A year later, right now, it’s worse. A bigger farce. A nationally televised embarrassment.
This is what happens, when — hell-bent to recoup revenue COVID stole — the NBA plows ahead with a near full (72-game) season, with travel, despite a short offseason and not enough rest and recovery time. Players predictably break down. Injuries steer the season.
And you get a playoffs like this.
You get the no-pedigree Phoenix Suns back-dooring into the Finals (for the first time since 1993) by winning the West by default over the L.A. Semi-Clippers who were missing essential star Kawhi Leonard, felled by a sprained knee in the previous round.
“We’d be moving on [if not missing Leonard],” said Paul George after Wednesday night’s elimination. “This series would have been a lot different.”
That sounded less like a sour grapes than a simple fact.
Over in the East finals Atlanta and Milwaukee were tied 2-2 entering Thursday’s night’s Game 5 in a series, typical of this postseason, being steered by injuries. Hawks star Trae Young (right ankle) was questionable Thursday, and Bucks star Giannis Antetokounmpo (left knee) was doubtful.
Yes, injuries are a part of the game, and of any playoffs.
But not like this.
This is the toll, the result of a truncated offseason that cheated players of needed rest and messed with their body clocks. A season delayed even further and shortened to say 54 games would have helped, but that would have made less the spigot of TV and other revenue.
Besides Kawhi, Jaylen Brown, Mike Conley, Anthony Davis, Joel Embiid, James Harden, Kyrie Irving, Donovan Mitchell and Chris Paul all have missed games injured this postseason.
In all, 11 all-stars have missed games, five more than the previous postseason record.

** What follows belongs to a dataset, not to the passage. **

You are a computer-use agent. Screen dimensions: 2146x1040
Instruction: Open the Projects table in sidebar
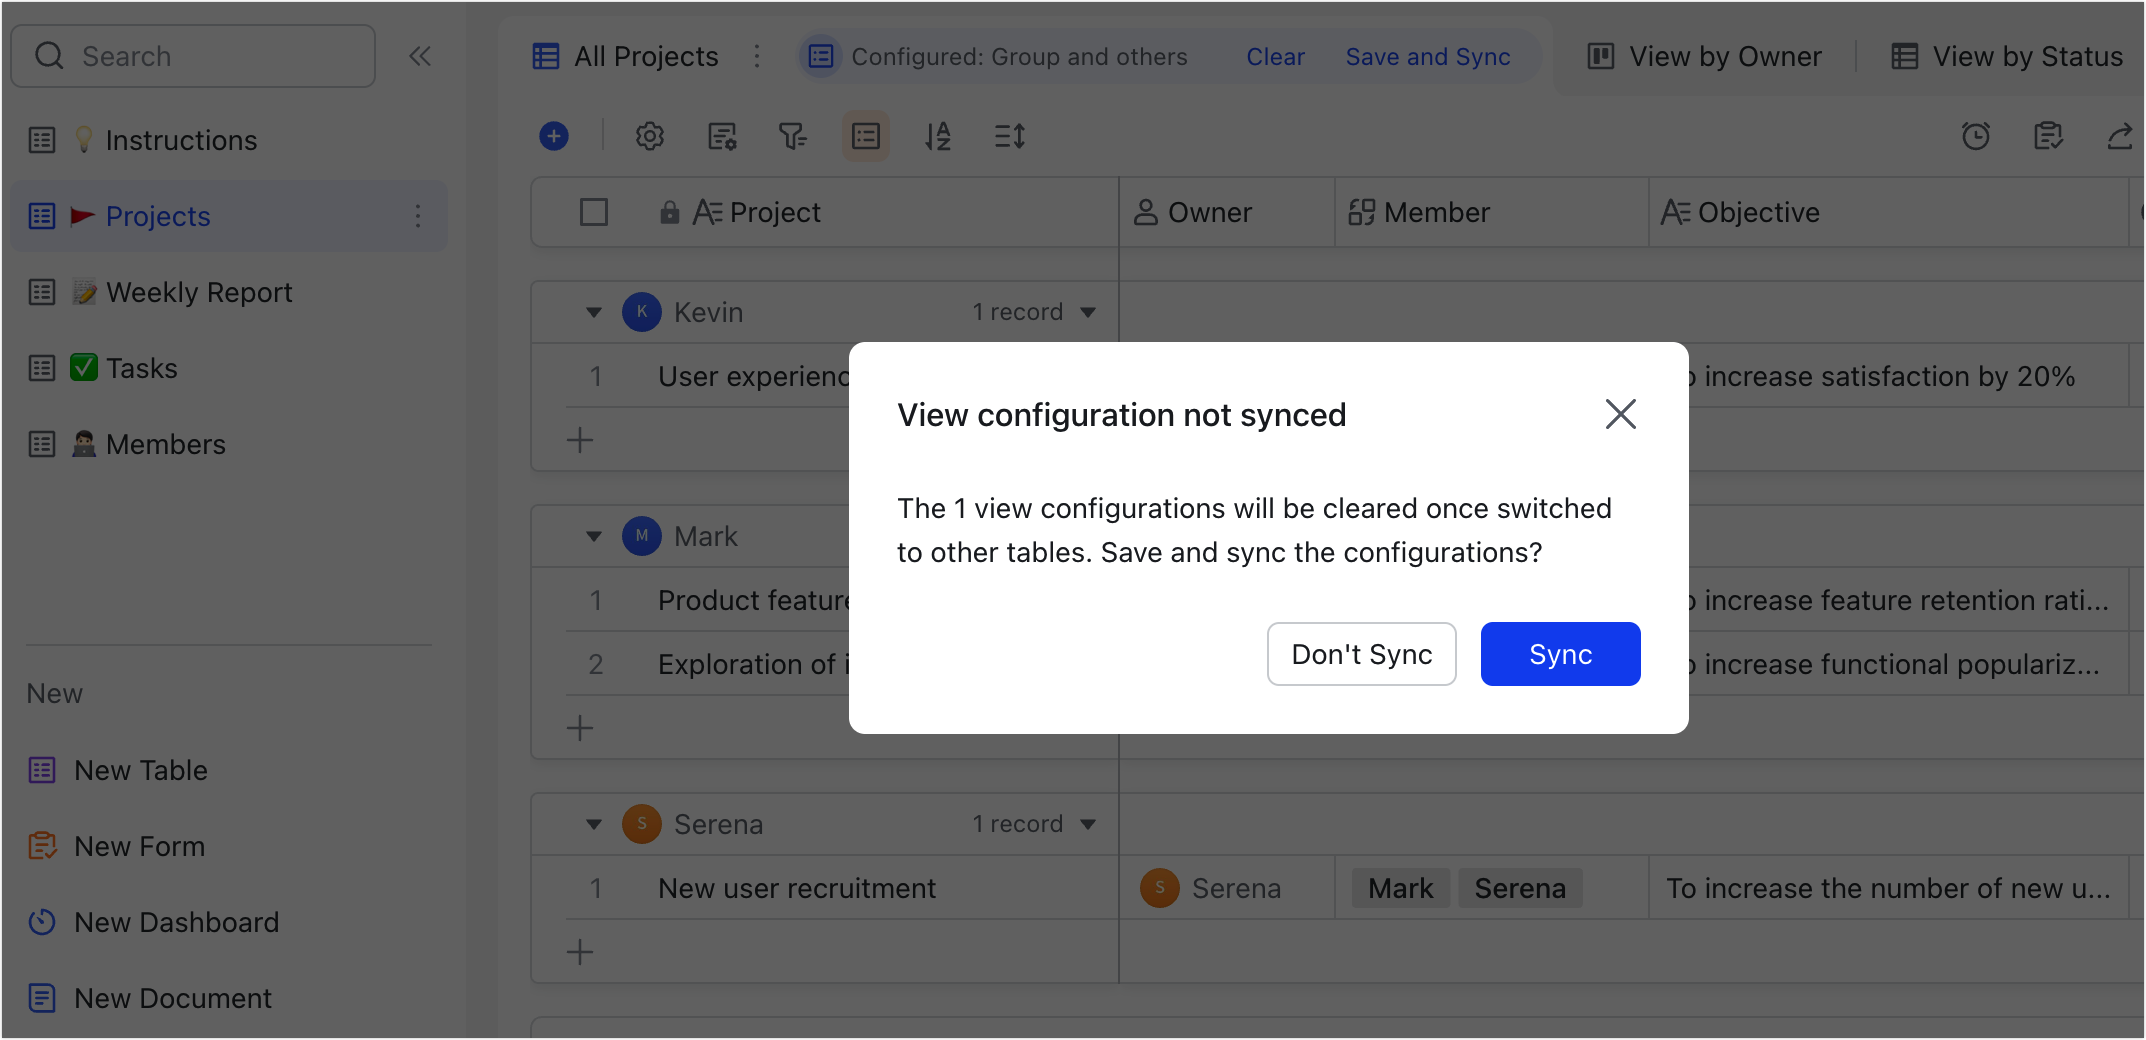click(x=157, y=216)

As ESPN NBA analyst Israel Gutierrez said on our podcast this week: “The NBA can’t wait for this season to be over. It’s not like the league is going to stay like this. It’s been worse than the bubble because of all the injuries. This champion is not going to be the most representative champion.”
The NBA rushed the season and forced teams to fit 72 games into around a 150-fay window, after a short training camp. Some teams had to bunch four games in five days.
LeBron, in a tweet, verbatim: “They all didn’t wanna listen to me about the start of the season. I knew exactly what would happen. I only wanted to protect the well being of the players which is the PRODUCT & BENEFIT of OUR GAME! These injuries isn’t just ‘PART OF THE GAME.’ It’s the lack of PURE RIM REST before starting back up. It’s insane.”
Two thoughts:
1) I believe LeBron has coined the new phrase, “rim rest.” Kinda like it.
2) LeBron knows. He is dead-on right
We can find a bright side, sure. why?
There will be a newness to the NBA Finals, an antidote to the old complain about a predictable league where nobody really ever comes out of left field and wins.
Phoenix has never won a championship, not in 53 seasons. And Paul, CP3, is in his first Finals.
Milwaukee is after its first title since 1971. Kareem Addul-Jabbar was 24.
Atlanta won as the St. Louis Hawks in 1958, but never since moving to ATL in 1968.
So, yeah, the Larry O’Brien Trophy is going to end up in new hands.
Another asterisk will stain it, though. Last year the pandemic was to blame. This time it is corporate avarice.